> **Data for processing**
——

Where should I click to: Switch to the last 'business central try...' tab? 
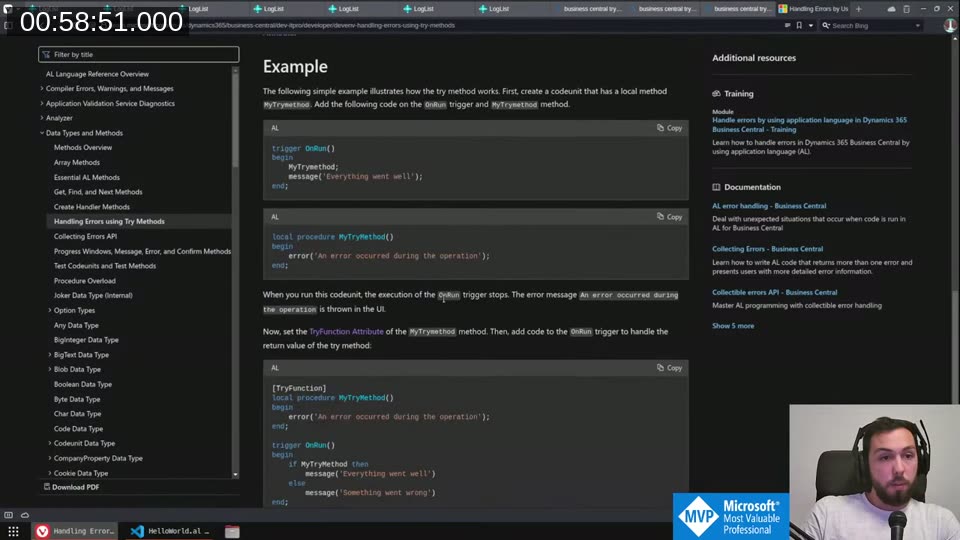click(741, 9)
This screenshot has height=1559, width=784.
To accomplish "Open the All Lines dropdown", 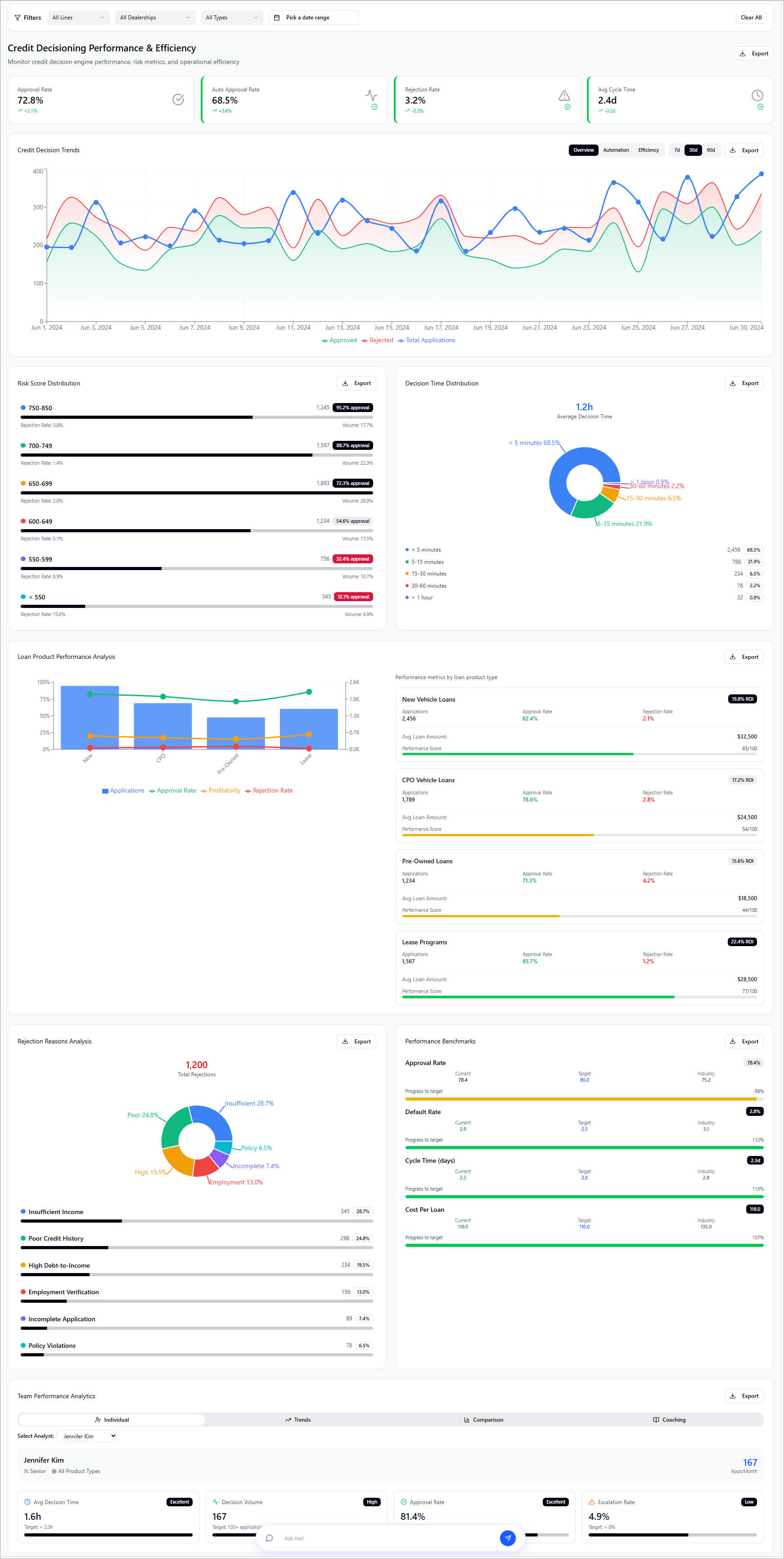I will pyautogui.click(x=78, y=18).
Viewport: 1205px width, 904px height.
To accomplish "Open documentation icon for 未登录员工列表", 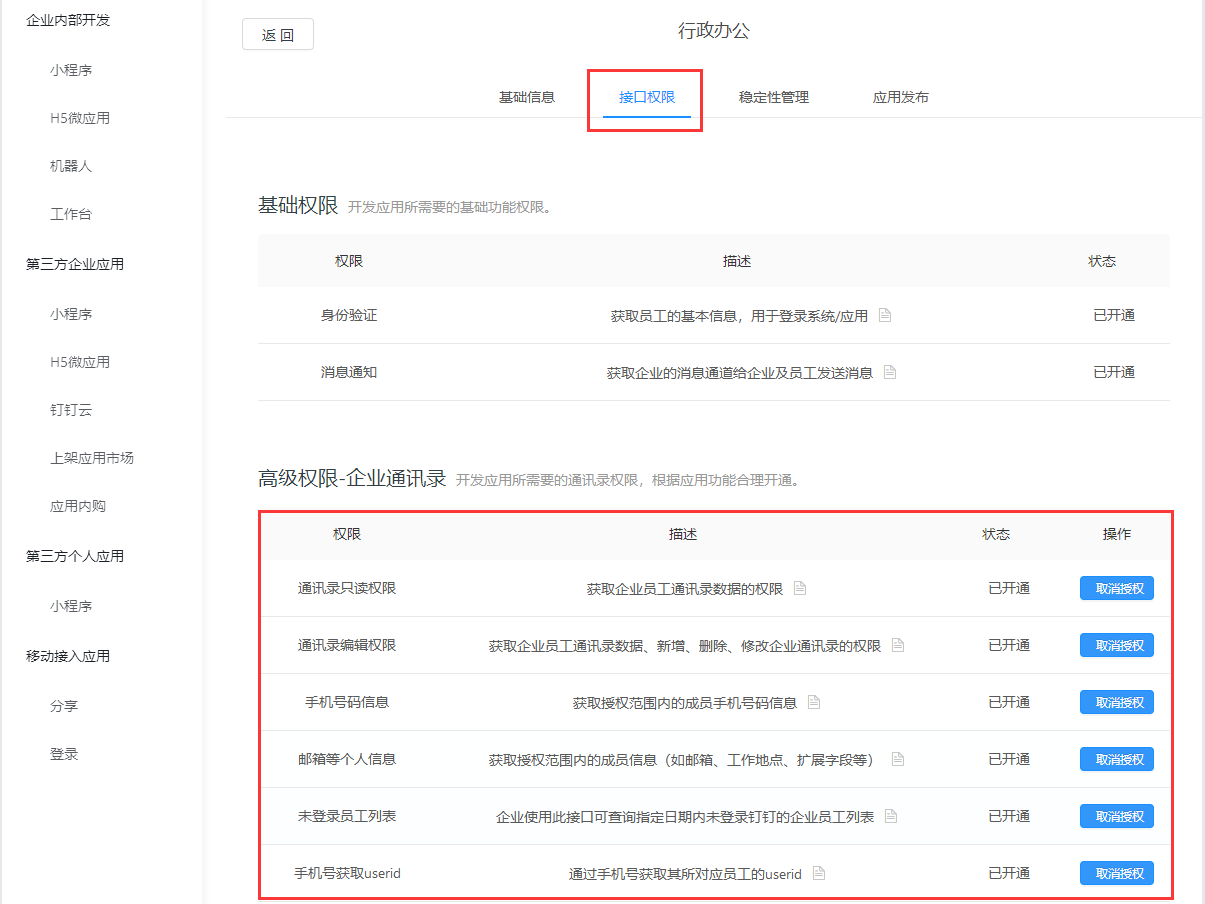I will (891, 816).
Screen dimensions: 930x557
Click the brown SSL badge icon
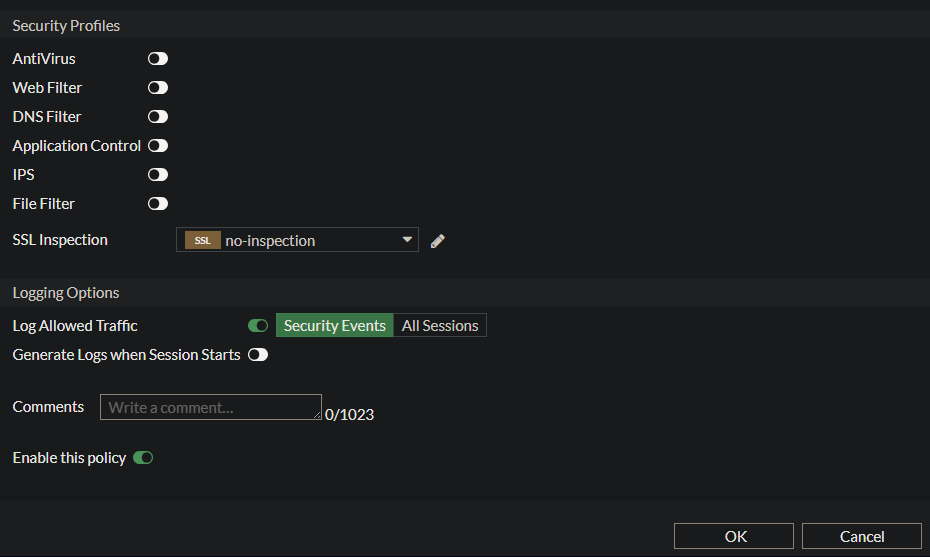202,241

——

> **Work to be completed**
Return every line from the records above that holds the word "height".

> **Result**
This screenshot has height=1559, width=784.
Viewport: 1205px width, 904px height.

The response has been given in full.